** Task instructions **
Below, find the line containing "Where should I" and the line containing "Open the Find/Change tool"; reproduce exactly those two and every line between them, omitting pictures.

** Supplied material **
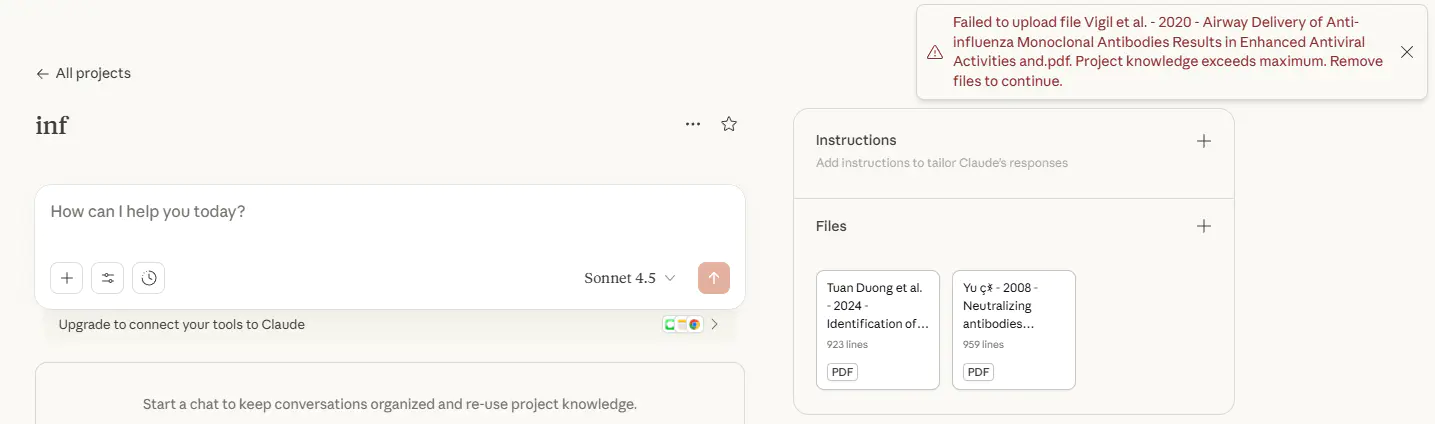Viewport: 1435px width, 424px height.
Task: Click the inf project title
Action: pyautogui.click(x=52, y=125)

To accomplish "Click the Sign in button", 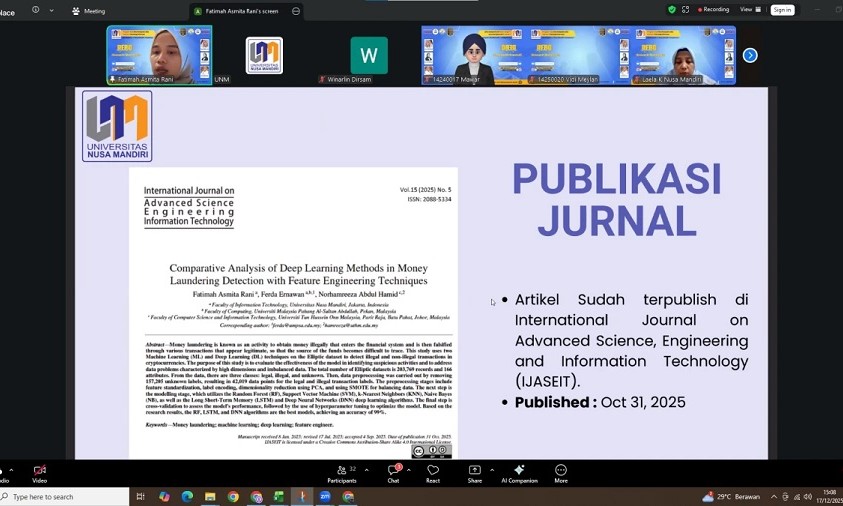I will pos(781,10).
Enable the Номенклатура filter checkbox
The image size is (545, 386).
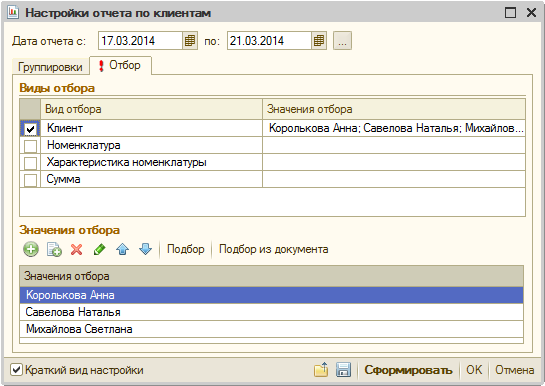point(30,146)
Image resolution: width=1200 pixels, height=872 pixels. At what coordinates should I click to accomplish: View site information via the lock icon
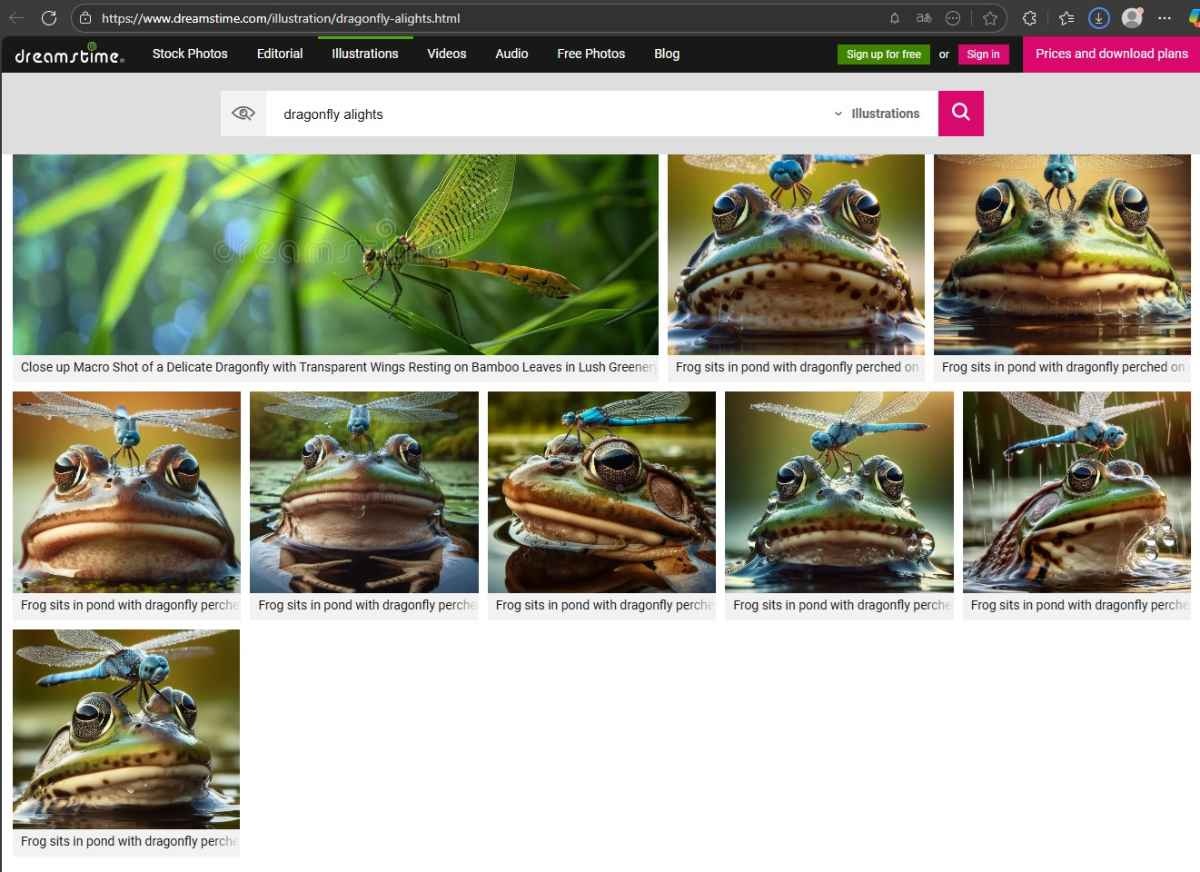(85, 18)

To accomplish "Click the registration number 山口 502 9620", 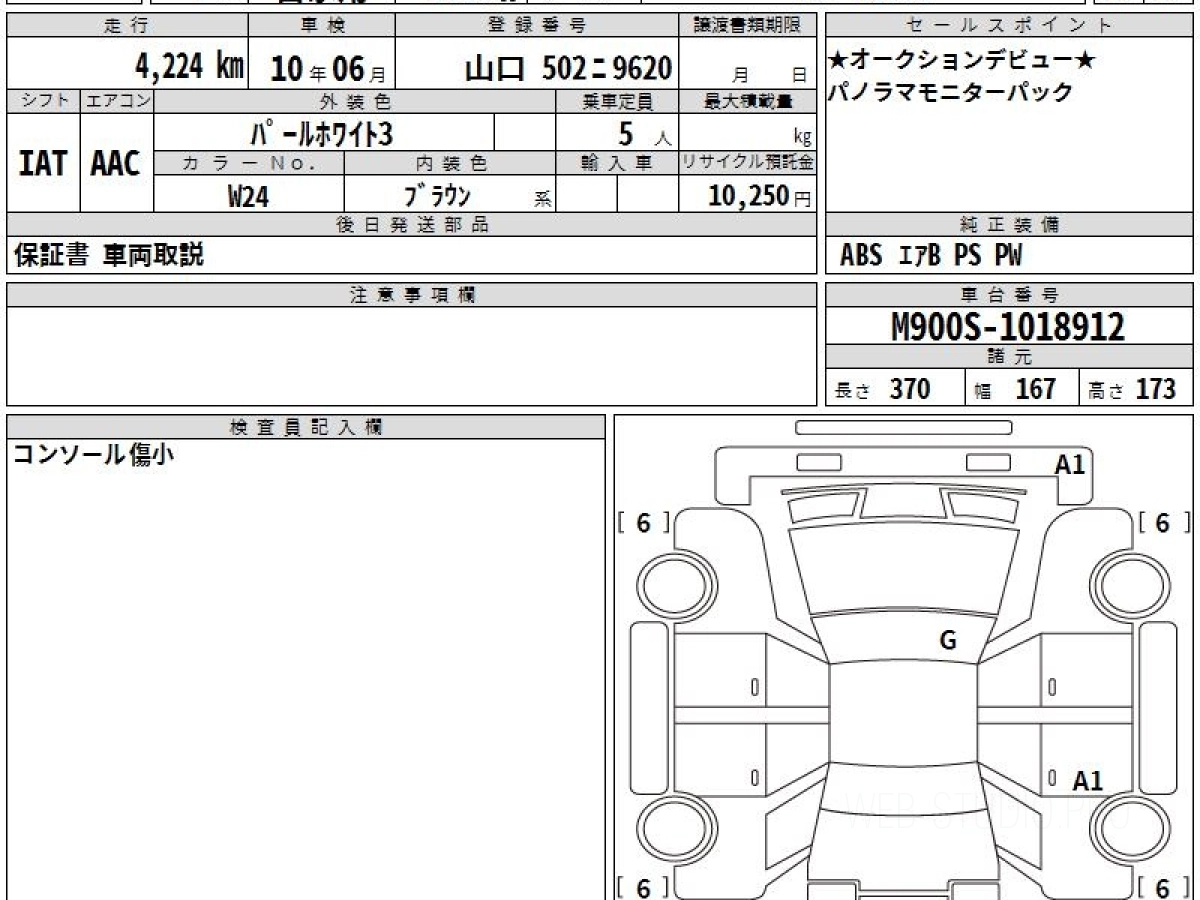I will tap(568, 68).
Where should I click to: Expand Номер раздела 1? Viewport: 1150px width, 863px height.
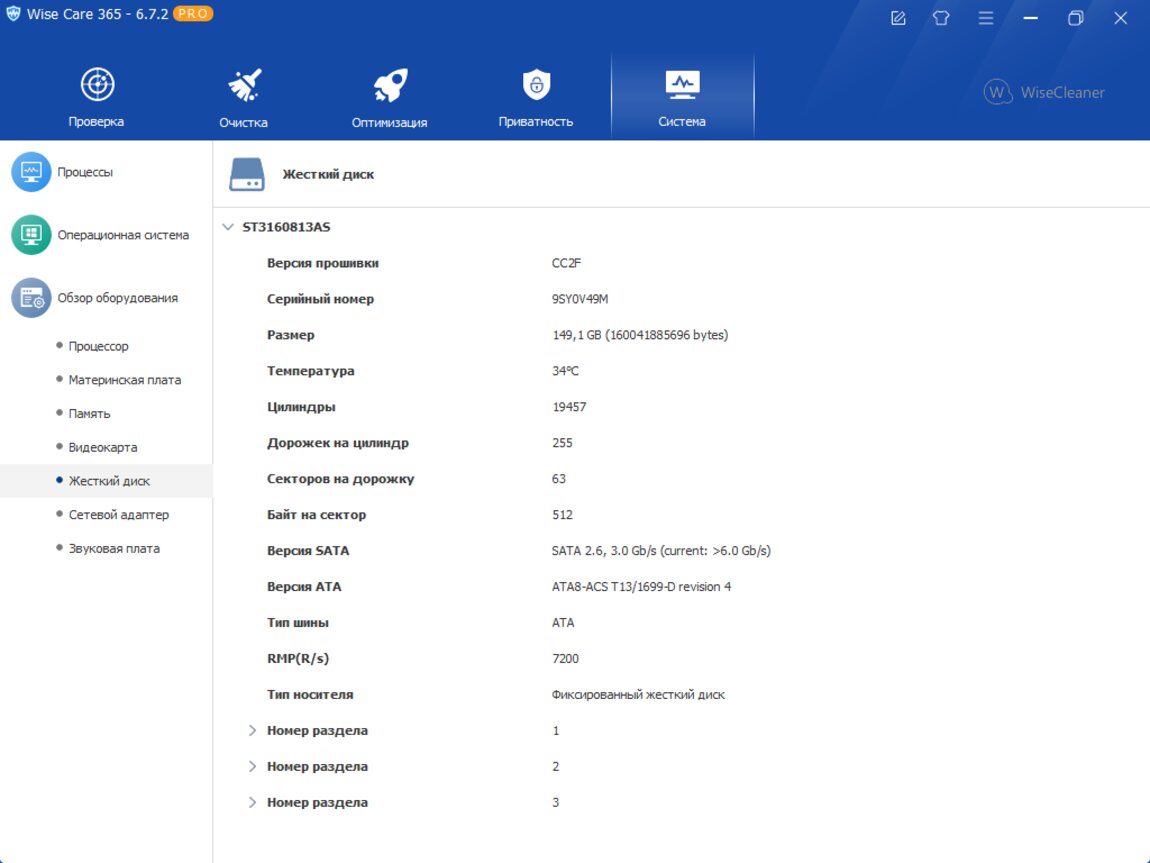[x=253, y=731]
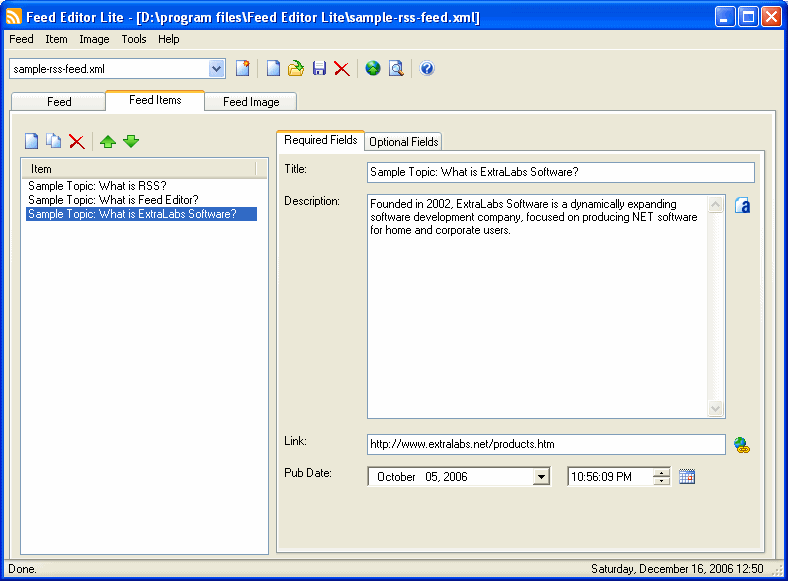Viewport: 788px width, 581px height.
Task: Open the Pub Date month dropdown arrow
Action: (541, 476)
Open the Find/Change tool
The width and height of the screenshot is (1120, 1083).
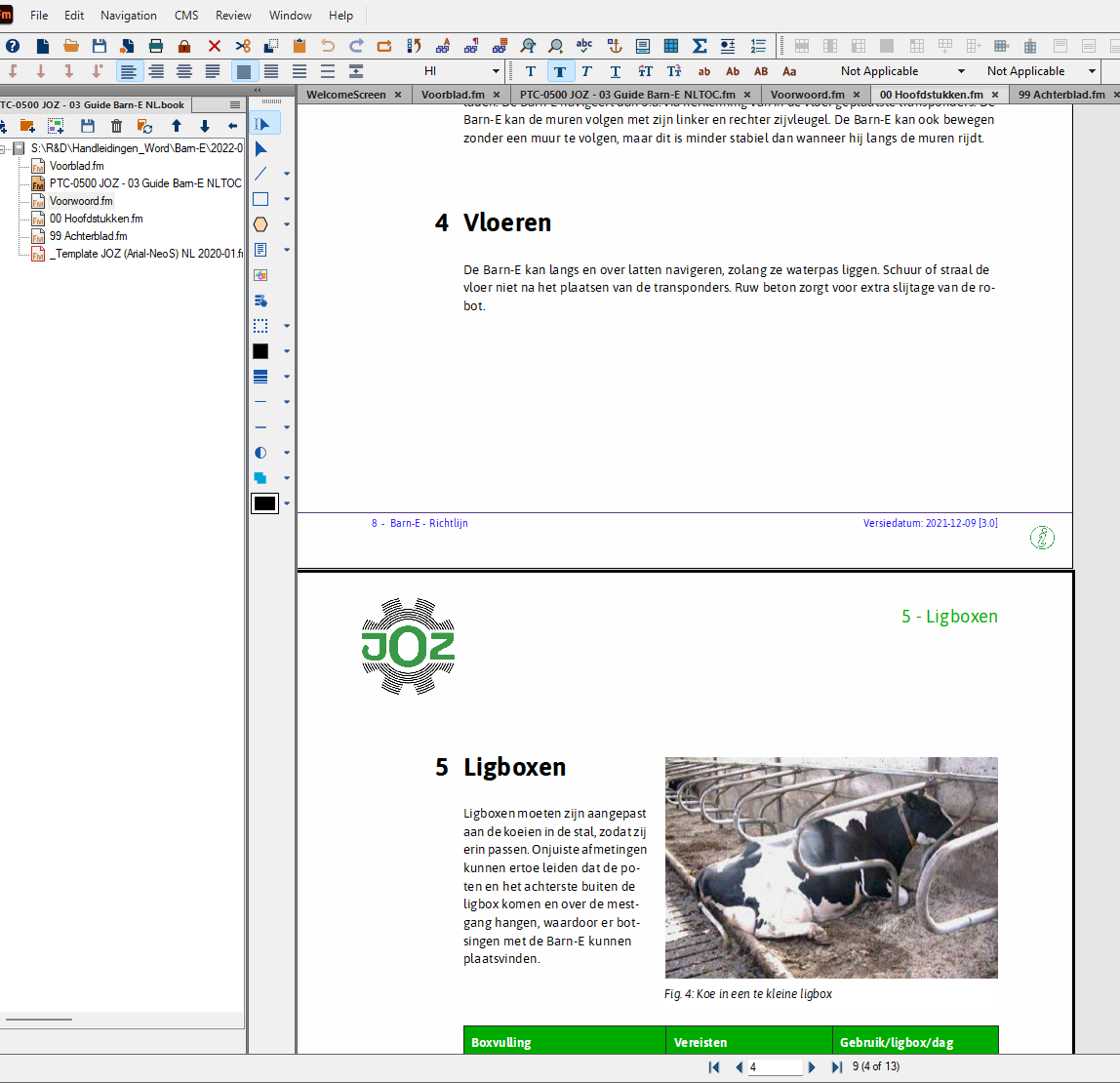coord(528,45)
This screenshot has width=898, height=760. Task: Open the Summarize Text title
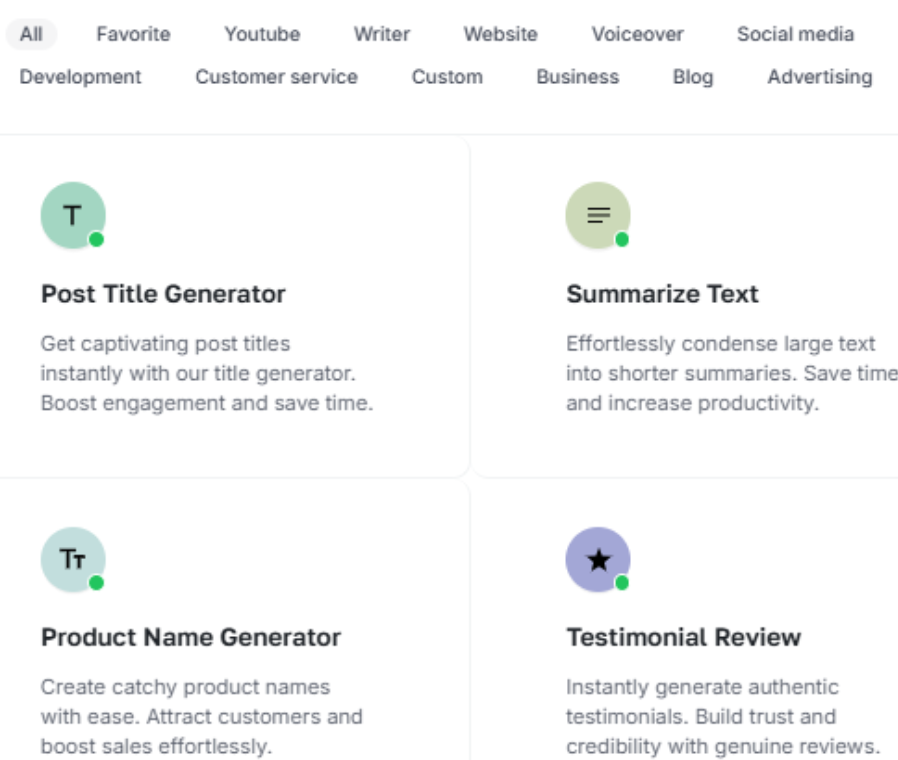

** Answer area **
Where should I click to: Expand Номер раздела 1? Viewport: 1150px width, 863px height.
[x=253, y=731]
Viewport: 788px width, 581px height.
Task: Open the Pub Date month dropdown arrow
Action: (541, 476)
Open the Find/Change tool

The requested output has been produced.